The second good Forager piece isn’t comics related, but here it is anyway–a description of Forager’s ideal cinema studies program. For what its worth, the film studies program from which I graduated (magna cum laude, phi beta kappa, highest average in the major, best senior thesis essay in the major, ahem ahem), at Yale, was actually quite similar to the one Forager advocates, at least in terms of the classes I chose to take. I guess that’s the idea, though: in most cinema studies departments/programs, people can coast through on a river of bullshit if they want. (Even at my own beloved alma mater, I know one guy who didn’t even bother watching the movie he chose to do his thesis on. People, that movie wasn’t Ivan or Empire or something like that. That movie was The Blues Brothers.) Interesting Forager-post crossover: The fantasy writer he cites in his comics post as the best novelist of the past 30 years, John Crowley, was the person who graded my senior thesis screenplay for film studies! (He gave me an A-.)
David Fiore continues to mine old Marvel comics for philosophical-slash-theological gold. And like me, he thought Marvels was overrated. (And yet, I liked Kingdom Come. To quote Dr. Channard, the mind is a labyrinth.)
Two Jim Henley notes. First, Jim links to this post from the site Lean Left, following up on several of Jim’s criticisms of retailers and claiming (accurately, I think) that emotion, rather than intelligence or even common sense, seems to play the biggest role in the various arguments about how the industry should be run.
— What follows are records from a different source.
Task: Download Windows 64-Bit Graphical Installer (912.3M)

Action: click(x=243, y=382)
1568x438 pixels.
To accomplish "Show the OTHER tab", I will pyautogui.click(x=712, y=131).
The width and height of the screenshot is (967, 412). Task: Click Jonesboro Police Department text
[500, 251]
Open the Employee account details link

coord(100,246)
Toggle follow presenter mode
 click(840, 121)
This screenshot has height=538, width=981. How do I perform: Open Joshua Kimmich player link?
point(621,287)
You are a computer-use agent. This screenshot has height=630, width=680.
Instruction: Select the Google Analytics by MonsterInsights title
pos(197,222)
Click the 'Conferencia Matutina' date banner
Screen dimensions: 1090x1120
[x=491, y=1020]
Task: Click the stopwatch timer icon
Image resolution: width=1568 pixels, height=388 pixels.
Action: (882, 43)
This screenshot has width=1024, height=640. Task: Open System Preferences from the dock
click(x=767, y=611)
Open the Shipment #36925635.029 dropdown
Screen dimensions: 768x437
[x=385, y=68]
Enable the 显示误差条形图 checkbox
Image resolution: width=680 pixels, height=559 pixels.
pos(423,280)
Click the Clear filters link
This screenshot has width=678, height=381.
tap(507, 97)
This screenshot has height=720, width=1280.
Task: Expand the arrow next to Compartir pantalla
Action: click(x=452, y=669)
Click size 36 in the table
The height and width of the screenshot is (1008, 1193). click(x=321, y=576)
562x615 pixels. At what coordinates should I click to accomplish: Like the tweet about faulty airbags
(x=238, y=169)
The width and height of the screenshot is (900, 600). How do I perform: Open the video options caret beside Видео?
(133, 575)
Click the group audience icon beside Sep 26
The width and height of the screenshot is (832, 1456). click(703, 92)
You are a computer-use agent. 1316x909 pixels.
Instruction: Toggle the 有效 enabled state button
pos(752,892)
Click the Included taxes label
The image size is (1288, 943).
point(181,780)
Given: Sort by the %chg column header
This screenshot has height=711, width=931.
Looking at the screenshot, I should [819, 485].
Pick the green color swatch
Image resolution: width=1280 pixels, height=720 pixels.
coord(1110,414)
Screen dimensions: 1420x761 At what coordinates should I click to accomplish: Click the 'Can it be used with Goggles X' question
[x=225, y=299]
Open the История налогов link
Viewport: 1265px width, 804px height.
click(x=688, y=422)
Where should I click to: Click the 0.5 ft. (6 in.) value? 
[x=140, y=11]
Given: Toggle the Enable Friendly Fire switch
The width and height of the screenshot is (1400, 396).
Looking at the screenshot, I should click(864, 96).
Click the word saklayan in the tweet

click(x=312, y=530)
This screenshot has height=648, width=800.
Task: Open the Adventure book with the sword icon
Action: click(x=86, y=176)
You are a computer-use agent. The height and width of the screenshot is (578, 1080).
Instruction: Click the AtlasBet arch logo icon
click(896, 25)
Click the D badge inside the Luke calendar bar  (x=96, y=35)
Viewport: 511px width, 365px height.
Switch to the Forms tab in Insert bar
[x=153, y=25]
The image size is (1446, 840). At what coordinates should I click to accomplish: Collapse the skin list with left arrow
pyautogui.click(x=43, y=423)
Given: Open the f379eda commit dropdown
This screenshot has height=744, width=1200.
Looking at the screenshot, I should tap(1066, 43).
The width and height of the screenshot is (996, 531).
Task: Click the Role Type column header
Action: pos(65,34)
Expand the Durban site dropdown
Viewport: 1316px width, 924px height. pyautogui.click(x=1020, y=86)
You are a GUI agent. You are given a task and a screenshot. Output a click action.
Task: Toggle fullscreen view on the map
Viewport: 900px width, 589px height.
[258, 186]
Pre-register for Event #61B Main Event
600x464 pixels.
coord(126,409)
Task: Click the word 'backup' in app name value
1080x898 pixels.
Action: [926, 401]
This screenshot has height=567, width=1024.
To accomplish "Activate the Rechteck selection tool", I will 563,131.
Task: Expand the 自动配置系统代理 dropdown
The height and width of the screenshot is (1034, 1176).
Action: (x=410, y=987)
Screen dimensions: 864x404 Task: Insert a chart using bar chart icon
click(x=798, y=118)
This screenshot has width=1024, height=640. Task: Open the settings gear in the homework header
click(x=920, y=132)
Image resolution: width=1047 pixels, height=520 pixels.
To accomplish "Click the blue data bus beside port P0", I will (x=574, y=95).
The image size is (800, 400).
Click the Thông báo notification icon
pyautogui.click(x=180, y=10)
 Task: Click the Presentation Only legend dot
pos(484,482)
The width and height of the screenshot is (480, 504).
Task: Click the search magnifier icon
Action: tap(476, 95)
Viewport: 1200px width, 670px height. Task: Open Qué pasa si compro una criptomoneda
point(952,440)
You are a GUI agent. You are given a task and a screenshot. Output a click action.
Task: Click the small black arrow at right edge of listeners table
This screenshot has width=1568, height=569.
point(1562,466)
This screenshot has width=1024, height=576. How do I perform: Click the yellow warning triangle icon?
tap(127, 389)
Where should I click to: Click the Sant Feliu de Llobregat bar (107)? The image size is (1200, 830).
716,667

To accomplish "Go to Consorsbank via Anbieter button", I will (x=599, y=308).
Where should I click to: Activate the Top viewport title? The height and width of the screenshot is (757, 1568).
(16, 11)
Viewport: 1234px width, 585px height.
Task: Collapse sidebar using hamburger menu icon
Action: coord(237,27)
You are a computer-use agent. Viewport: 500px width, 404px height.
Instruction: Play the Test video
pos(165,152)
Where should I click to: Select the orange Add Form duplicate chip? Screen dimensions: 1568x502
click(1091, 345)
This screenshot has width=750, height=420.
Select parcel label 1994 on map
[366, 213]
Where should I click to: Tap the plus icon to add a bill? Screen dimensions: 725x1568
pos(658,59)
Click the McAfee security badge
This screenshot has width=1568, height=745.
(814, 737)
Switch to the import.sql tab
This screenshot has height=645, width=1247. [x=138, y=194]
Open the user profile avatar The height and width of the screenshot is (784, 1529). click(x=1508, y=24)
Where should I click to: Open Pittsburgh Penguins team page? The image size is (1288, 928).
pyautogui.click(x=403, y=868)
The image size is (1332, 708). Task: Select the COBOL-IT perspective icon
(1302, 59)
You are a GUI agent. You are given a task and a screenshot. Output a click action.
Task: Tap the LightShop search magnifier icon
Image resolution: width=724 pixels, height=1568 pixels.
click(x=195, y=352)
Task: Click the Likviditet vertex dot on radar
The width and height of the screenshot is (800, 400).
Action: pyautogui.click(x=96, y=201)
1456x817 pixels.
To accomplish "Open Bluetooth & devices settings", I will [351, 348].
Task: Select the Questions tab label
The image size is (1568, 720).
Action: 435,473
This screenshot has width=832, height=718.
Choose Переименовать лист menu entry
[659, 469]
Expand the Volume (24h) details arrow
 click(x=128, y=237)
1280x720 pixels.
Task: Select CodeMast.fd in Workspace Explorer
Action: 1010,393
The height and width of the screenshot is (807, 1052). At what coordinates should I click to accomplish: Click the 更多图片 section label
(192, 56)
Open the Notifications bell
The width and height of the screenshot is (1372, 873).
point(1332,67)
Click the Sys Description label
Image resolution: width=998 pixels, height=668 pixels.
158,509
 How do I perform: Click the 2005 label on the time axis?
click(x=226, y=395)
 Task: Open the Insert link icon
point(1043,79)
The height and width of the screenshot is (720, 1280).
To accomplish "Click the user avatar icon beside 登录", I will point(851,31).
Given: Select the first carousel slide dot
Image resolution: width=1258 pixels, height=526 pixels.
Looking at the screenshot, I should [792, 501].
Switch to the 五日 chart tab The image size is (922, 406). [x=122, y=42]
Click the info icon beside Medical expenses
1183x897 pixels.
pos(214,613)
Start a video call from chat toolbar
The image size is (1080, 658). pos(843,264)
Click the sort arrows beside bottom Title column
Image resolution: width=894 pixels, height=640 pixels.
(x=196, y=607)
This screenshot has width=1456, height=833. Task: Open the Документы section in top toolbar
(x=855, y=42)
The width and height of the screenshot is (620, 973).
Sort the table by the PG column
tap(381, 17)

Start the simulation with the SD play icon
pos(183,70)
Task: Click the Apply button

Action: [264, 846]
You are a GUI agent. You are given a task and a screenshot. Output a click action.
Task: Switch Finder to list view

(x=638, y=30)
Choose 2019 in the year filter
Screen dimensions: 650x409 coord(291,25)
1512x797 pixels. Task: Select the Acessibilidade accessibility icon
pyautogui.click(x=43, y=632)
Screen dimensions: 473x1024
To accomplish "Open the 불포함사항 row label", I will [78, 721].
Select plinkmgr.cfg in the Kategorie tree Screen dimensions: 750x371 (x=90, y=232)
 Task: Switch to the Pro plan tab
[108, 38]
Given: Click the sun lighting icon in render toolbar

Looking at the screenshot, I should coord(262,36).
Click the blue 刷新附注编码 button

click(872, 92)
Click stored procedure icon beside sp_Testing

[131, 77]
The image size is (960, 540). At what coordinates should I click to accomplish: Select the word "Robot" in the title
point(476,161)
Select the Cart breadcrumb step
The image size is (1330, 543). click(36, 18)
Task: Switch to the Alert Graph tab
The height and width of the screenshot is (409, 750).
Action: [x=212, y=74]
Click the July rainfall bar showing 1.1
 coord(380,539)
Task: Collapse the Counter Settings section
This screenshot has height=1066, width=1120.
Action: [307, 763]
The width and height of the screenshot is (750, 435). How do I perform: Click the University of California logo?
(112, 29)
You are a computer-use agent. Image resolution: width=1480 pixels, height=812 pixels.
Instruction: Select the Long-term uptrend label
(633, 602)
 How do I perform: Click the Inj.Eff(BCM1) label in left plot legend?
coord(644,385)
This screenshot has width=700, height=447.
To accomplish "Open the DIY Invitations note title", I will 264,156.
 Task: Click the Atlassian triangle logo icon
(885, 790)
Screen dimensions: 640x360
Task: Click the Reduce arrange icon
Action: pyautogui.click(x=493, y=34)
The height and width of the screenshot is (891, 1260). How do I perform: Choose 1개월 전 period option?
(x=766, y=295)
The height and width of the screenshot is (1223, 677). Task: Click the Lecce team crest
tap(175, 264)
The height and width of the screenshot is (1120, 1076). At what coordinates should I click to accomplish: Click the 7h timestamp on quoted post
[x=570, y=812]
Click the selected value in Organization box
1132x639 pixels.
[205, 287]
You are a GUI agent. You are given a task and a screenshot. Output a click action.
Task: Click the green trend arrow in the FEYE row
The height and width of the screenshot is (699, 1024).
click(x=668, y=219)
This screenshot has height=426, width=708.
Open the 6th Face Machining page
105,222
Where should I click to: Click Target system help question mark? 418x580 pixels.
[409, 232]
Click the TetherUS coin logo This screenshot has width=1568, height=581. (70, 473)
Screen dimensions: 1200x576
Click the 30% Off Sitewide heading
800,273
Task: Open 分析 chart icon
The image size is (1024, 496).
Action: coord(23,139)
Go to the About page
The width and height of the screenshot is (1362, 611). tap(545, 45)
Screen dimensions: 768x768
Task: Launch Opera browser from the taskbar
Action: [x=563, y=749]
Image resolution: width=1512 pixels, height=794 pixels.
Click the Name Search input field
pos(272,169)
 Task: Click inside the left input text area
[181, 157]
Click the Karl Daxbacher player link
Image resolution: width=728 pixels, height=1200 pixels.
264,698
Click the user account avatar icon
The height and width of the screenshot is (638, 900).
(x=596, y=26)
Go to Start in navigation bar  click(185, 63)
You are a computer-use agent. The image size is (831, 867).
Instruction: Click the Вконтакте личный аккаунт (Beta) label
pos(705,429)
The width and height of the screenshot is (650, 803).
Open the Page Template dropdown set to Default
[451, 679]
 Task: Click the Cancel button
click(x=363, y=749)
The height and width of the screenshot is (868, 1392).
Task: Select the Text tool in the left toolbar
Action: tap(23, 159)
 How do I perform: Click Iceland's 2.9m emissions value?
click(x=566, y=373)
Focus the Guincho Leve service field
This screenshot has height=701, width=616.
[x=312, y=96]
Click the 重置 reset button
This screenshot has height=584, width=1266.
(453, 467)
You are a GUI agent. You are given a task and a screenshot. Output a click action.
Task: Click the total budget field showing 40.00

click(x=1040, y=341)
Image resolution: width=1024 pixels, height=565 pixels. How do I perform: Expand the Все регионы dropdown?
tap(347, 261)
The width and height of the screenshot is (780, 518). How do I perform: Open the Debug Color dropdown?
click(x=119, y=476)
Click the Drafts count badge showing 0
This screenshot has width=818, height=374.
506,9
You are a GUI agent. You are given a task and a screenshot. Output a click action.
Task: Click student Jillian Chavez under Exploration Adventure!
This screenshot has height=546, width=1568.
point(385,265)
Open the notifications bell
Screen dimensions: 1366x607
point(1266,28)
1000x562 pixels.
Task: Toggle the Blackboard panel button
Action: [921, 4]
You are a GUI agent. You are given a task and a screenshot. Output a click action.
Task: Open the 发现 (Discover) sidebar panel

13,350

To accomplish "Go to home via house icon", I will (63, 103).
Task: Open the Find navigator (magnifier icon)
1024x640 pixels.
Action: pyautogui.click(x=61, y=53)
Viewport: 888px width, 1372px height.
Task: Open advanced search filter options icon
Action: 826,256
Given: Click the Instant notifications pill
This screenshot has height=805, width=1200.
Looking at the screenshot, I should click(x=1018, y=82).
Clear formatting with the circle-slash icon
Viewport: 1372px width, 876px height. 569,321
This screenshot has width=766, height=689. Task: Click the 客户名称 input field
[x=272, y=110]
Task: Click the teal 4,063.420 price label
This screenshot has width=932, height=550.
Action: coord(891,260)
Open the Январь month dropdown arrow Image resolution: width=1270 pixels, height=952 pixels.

Second, Jim counters my counterargument about the Dave Gibbons/Lee Weeks Captain America run. Jim, I think you misinterpreted my bit about you “getting it completely wrong,” which is understandable, because that phrase is extremely misinterpretable. Alls I meant was that the comic was good, you thought it was bad, and therefore, you were wrong. (Hey, it’s my blog, and you’re wrong if I want you to be.) Politics didn’t enter into it (except that I assumed that, in critiquing how superhero comics “used to be written,” you were talking about not just the prose style, but the we’re-right-they’re-wrong theme of many of the plots). I certainly wasn’t accusing you of being part of an “anti-American conspiracy,” or even thinking of you as such in jest. Believe me, as seriously as I take my own politics, I’ve got no plans to resort to that kind of horsepucky.
Good news: Eve Tushnet is blogging about comics again! Bad news: She’s not blogging about anything I’ve read.